Lets see another example.
GPT-2 can generate any pop in of text like this.
AGoogle Colab notebookis ready to be used for experiments, as is the Write With Transformerlive demo.

But if we force the model to answer our question, it may output a pretty vague answer.
For the second, it tried its best, but it does not compare with Google Search.
Its clear that GPT-2 has huge potential.
Fine-tuning it, it can be used for the above-mentioned examples with much higher accuracy.
But even the pre-trained GPT-2 we are evaluating is still not that bad.
It builds on top of previous work on Transformer models in general.
Although T5 can dotext generationlike GPT-2, we will use it for more interesting business use cases.
Summarization
Lets start with a simple task:text summarization.
Also, each summary is different from the others.
Summarizing using pre-trained models has huge potential applications.
It could be taken further bypersonalizing the summary for each user.
This is a very simple example, yet it demonstrates the power of this model.

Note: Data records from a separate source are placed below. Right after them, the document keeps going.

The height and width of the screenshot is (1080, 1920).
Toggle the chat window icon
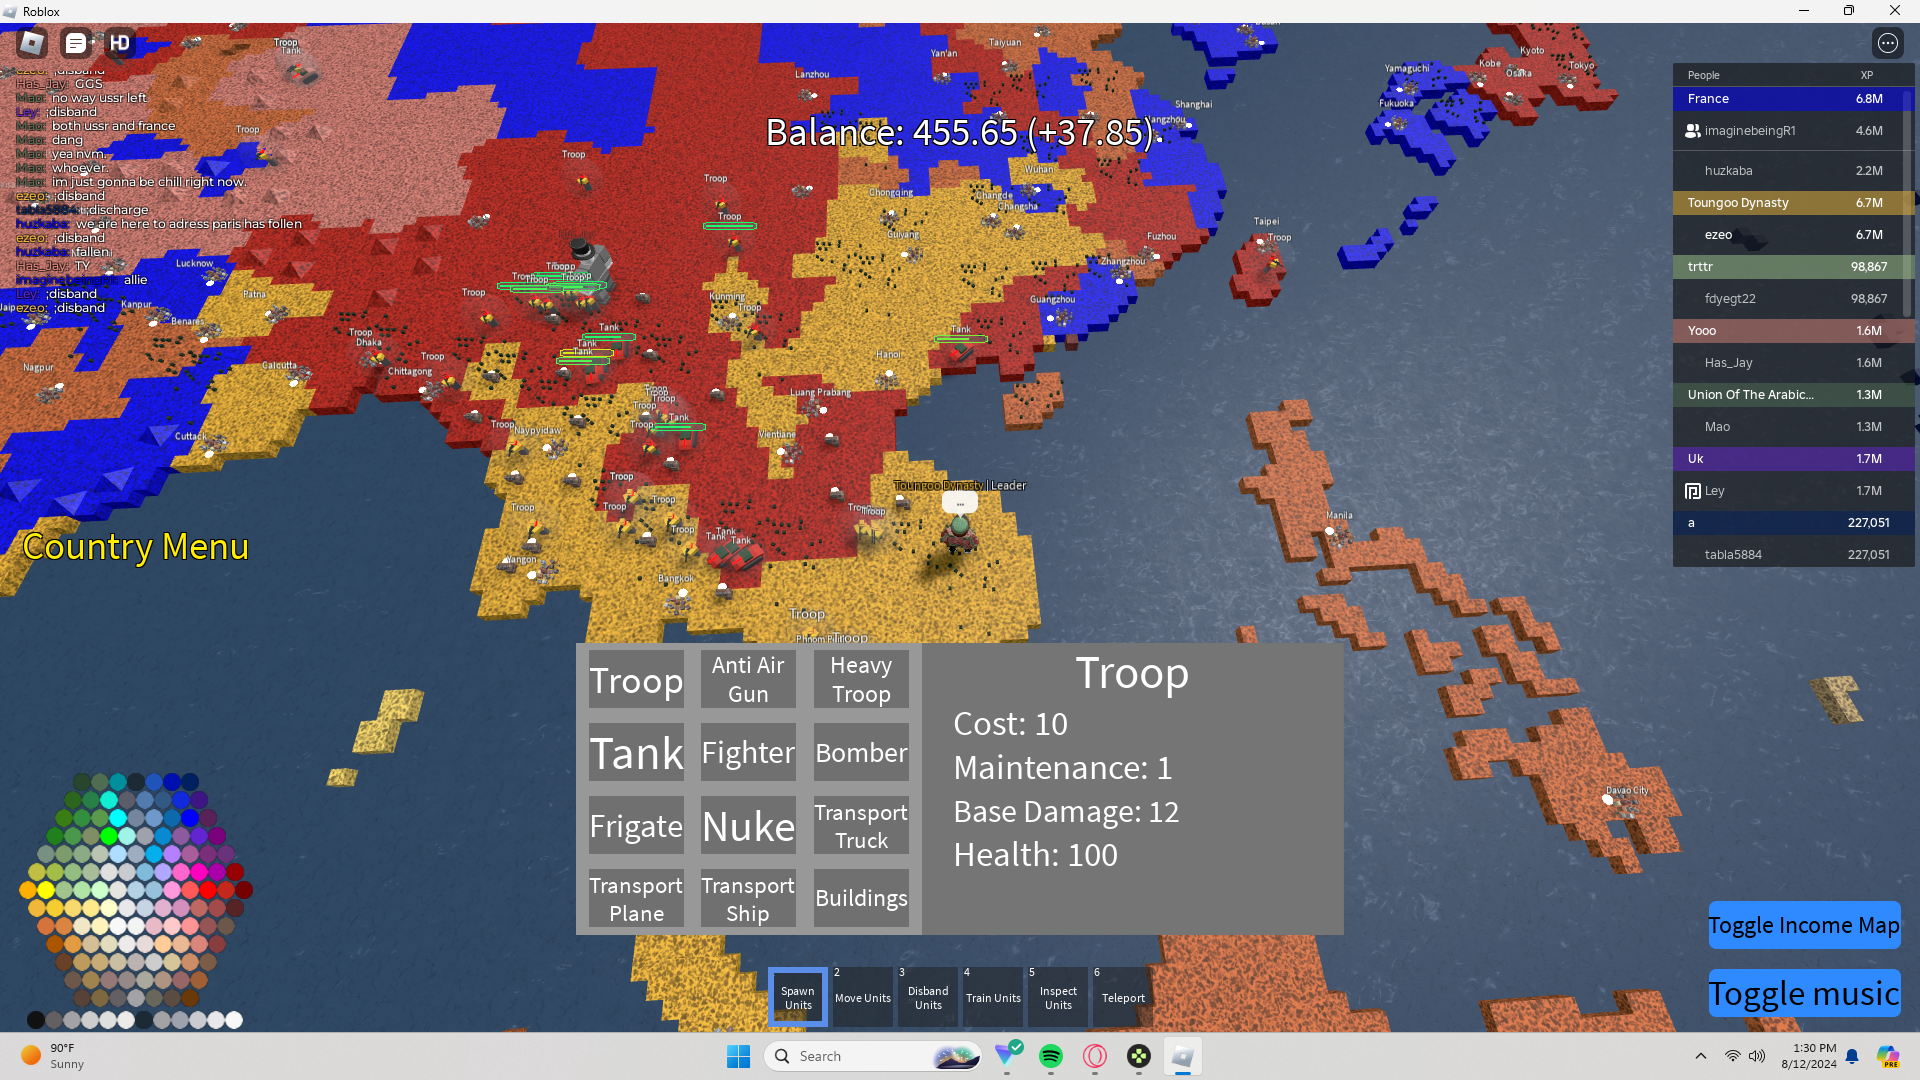point(76,43)
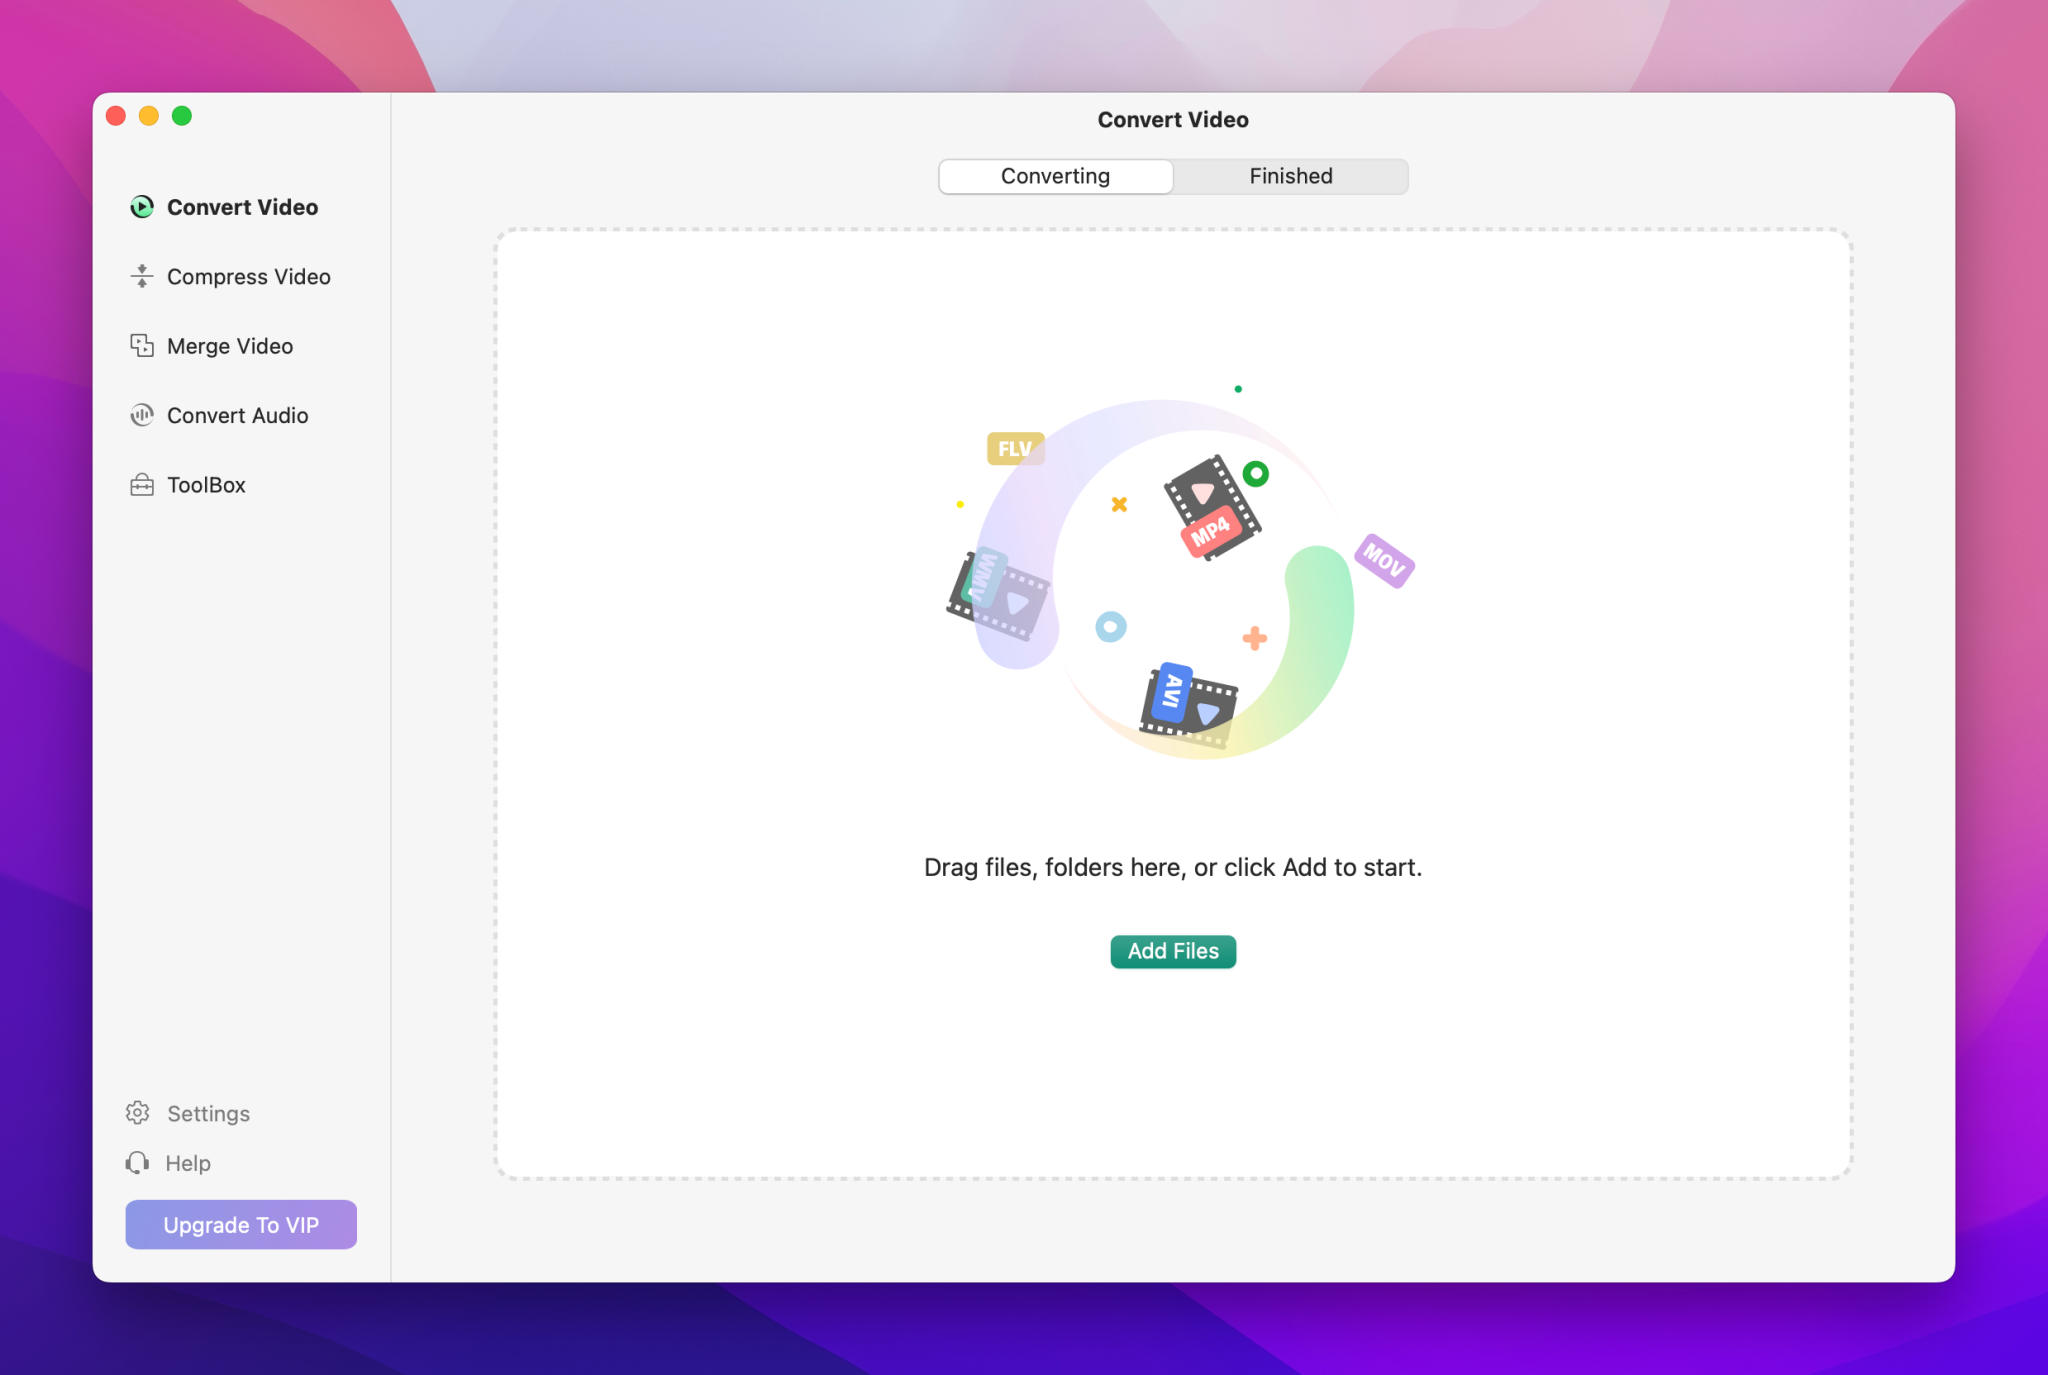Open the Compress Video feature icon
The width and height of the screenshot is (2048, 1375).
[143, 276]
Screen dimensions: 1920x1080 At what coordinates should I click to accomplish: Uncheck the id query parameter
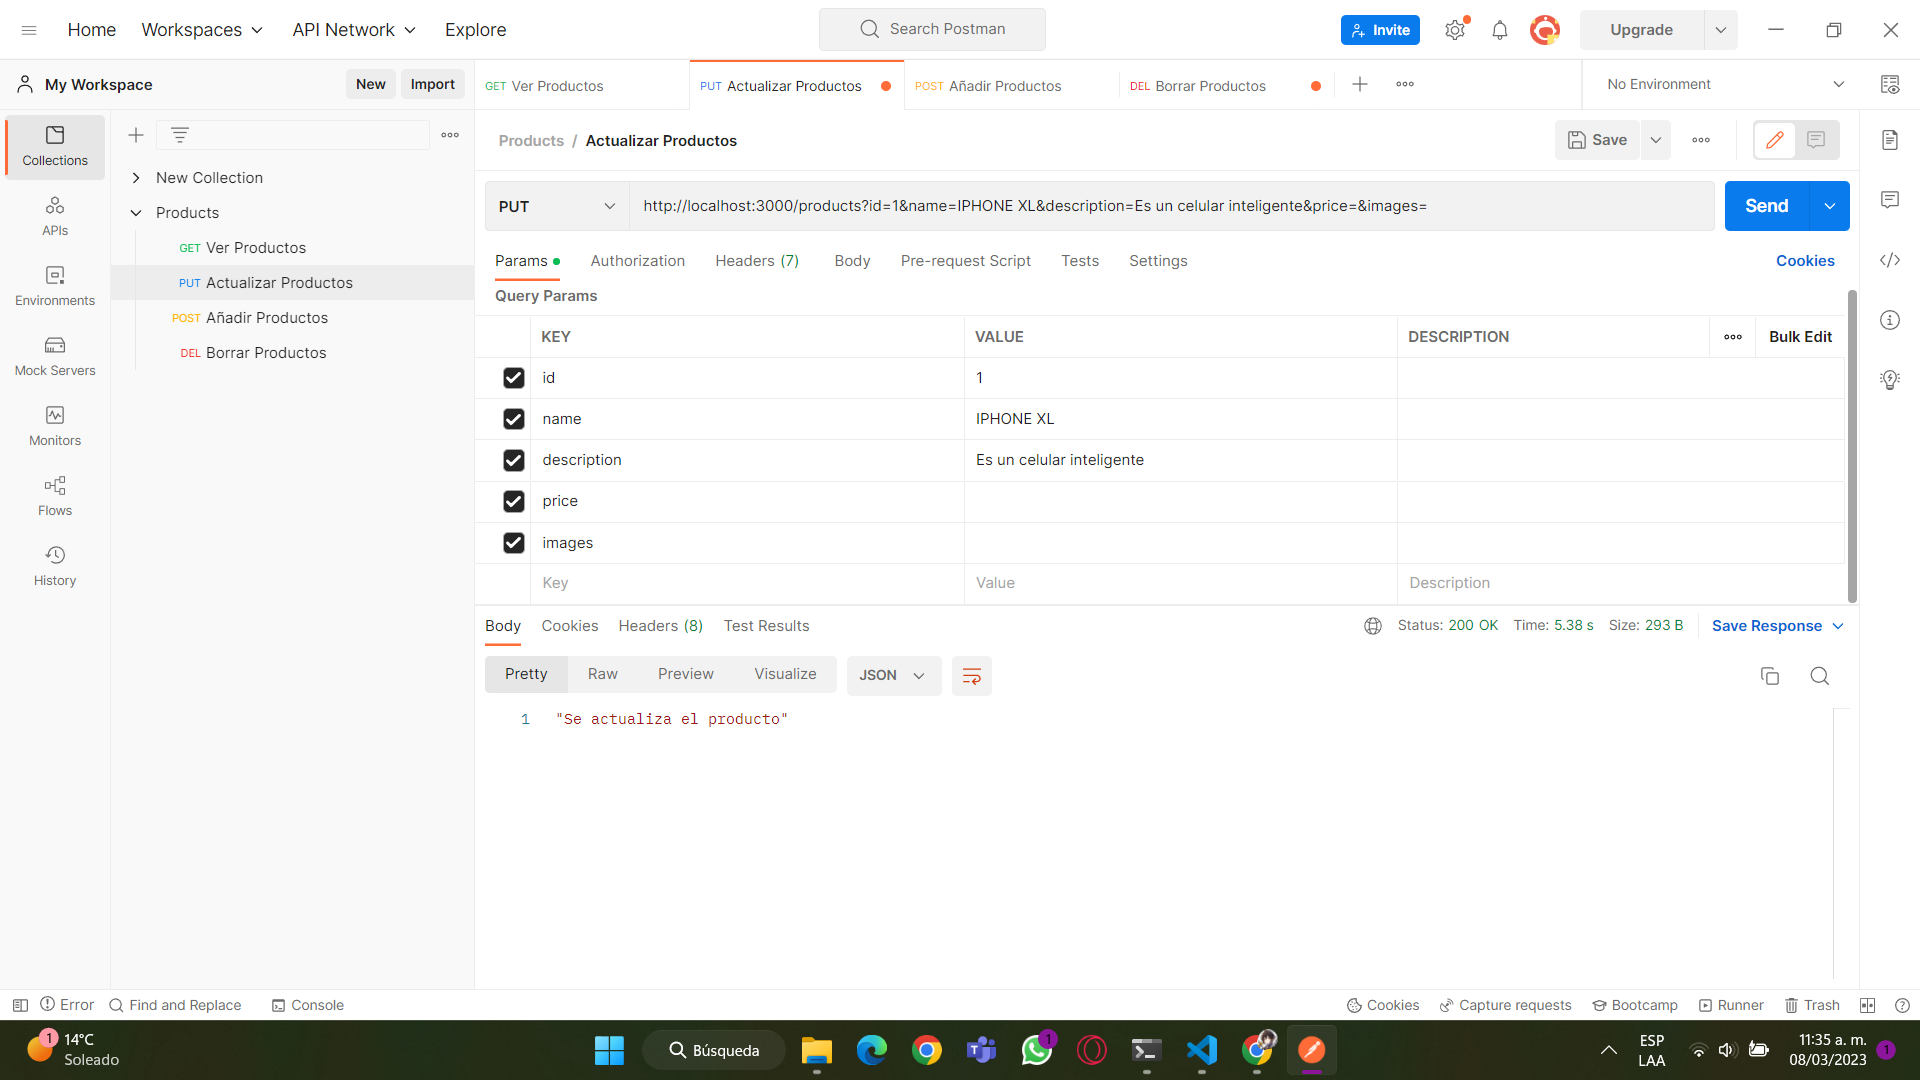click(x=514, y=378)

Another interesting use case could be to use such summaries in the SEO of a website.
This software has very interesting use cases we will see later.
How about a very small context?
Okay, that was pretty easy.
How about a philosophical question?
Let us take it further.
Lets ask a few questions using the previously mentioned Engadget article as the context.
As you’re able to see, the contextual question answering of T5 is very good.
using a legal document as context.
Although T5 has its limits, it is pretty well-suited for this pop in of task.
Plus, we want to use these models out of the box, without retraining or fine-tuning.
Pre-trained deep learning models likeStyleGAN-2andDeepLabv3can power, in a similar fashion,applications of computer vision.